Los Jinetes del Viento siguieron volando de un lado a otro del campo de batalla, aterrizando y atacando aquí y allí, dondequiera que una fracción del ejército ergothiano parecía estar dispuesta a plantar cara. A menudo, la simple aparición de las salvajes criaturas era suficiente para dispersar una formación, mientras que a veces entraban en combate con las tropas enemigas; los grifos destrozaban entonces con garras y picos en tanto que sus jinetes elfos acuchillaban y golpeaban con sus armas letales.
Las tropas elfas de tierra y sus aliados enanos recorrían el campo de batalla, alentando la derrota total del ejército de Ergoth. Más y más humanos levantaban los brazos en señal de rendición al comprender que la huida era imposible. Muchos de los caballos habían corrido desbocados, sin jinetes, lejos del campo de batalla, y, hasta donde podía preverse, estaban perdidos para el ejército de Giarno. Una columna enorme de evadidos —en un tiempo un orgulloso ejército, pero ahora una masa de hombres despavoridos y derrotados— atestaba las contadas calzadas y abría nuevos senderos a través de la herbosa planicie.

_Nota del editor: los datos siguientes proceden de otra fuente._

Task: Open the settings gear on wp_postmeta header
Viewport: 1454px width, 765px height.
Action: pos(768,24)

Cuando, finalmente, los Jinetes del Viento aterrizaron frente a las puertas de Sithelbec, lo hicieron únicamente porque ya no había enemigos contra los que combatir.
Grandes columnas de prisioneros humanos, vigilados por los atentos ojos de los arqueros elfos y guerreros enanos, se alineaban a lo largo de la empalizada exterior del fuerte. En medio del humo y el caos, unos destacamentos de Montaraces recorrían el campo de batalla inspeccionando los cuerpos caídos y descubriendo más prisioneros, así como marcando montones de suministros y reservas.

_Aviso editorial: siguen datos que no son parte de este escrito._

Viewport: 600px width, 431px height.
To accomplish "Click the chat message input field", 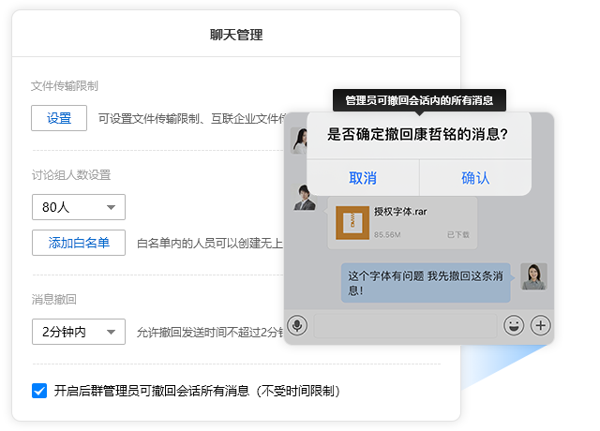I will point(405,325).
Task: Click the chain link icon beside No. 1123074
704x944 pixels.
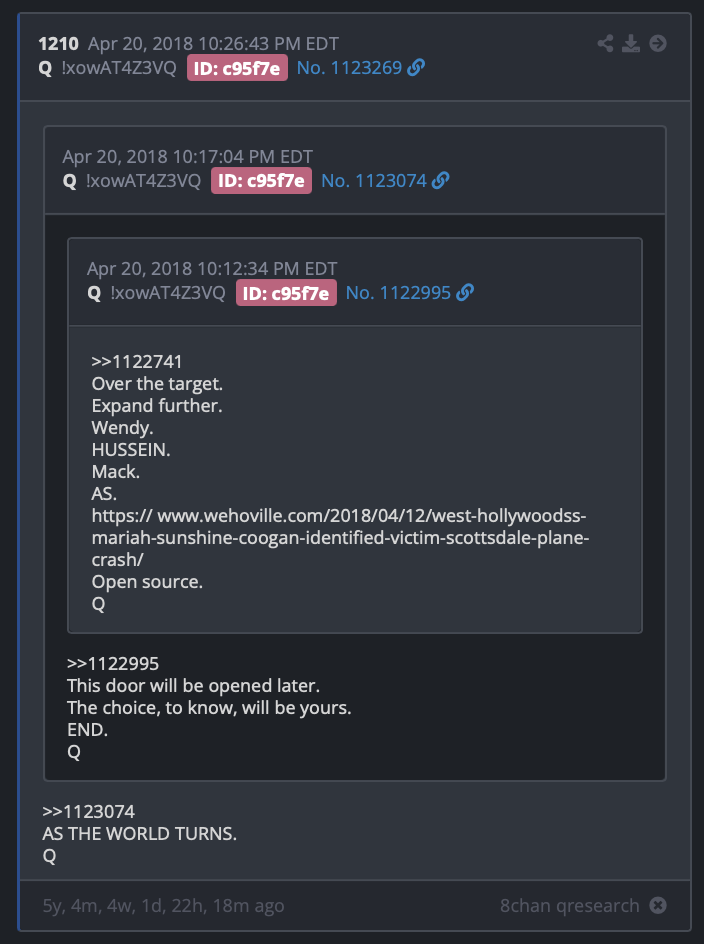Action: point(440,181)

—¡General, venid enseguida!
Kith-Kanan miró hacia donde había sonado la llamada y vio a un joven capitán que corría en su dirección. El semblante del elfo estaba pálido, y señalaba hacia un punto del campo de batalla.
—¿Qué ocurre? —Notando el apremio en el requerimiento del joven soldado, Kith fue presuroso hacia él. Unos momentos después descubría la razón de la conducta del oficial.
Kencathedrus yacía entre los cuerpos de una docena de humanos. El veterano elfo sangraba por numerosas heridas de feo aspecto.
—Los hemos derrotado hoy —musitó entre jadeos el antiguo preceptor de Kith-Kanan, al tiempo que esbozaba una débil sonrisa.
—Sí, lo hicimos. —El general sostuvo la cabeza de su amigo y levantó la vista hacia el oficial más cercano—. ¡Llamad a un clérigo! —siseó.
—Ya ha estado aquí —objetó Kencathedrus.
Kith-Kanan podía leer el resultado en los ojos del elfo herido: el clérigo no podía hacer nada.
—He vivido para ver este día. Hace que mi vida como soldado sea completa. La guerra está casi ganada. Debéis perseguirlos ahora. ¡No los dejéis escapar! —Kencathedrus apretó el brazo de Kith-Kanan con una fuerza sorprendente, y casi se incorporó—. ¡Prometédmelo! —jadeó—. ¡Jurad que no los dejaréis escapar!
—Lo prometo —susurró el general. Sostuvo la cabeza de Kencathedrus en su regazo durante varios minutos, aun cuando sabía que el elfo había muerto.
Un mensajero, un explorador kalanesti con el rostro completamente pintado, llegó corriendo a donde estaba Kith-Kanan para darle una información:
—General, se ha detectado actividad en el sector norte del campamento humano.
Ese sector del enorme campamento circular era donde menos combates se habían librado. Kith asintió en silencio y tumbó con suavidad el cuerpo de Kencathedrus en el suelo. Se incorporó y llamó a un sargento mayor que estaba cerca.
—Coge tres compañías y da una batida por el sector norte —ordenó. En ese momento recordó que el general Giarno y sus jinetes habían escapado en aquella dirección. Llamó con un gesto a varios de sus Jinetes del Viento—. Seguidme.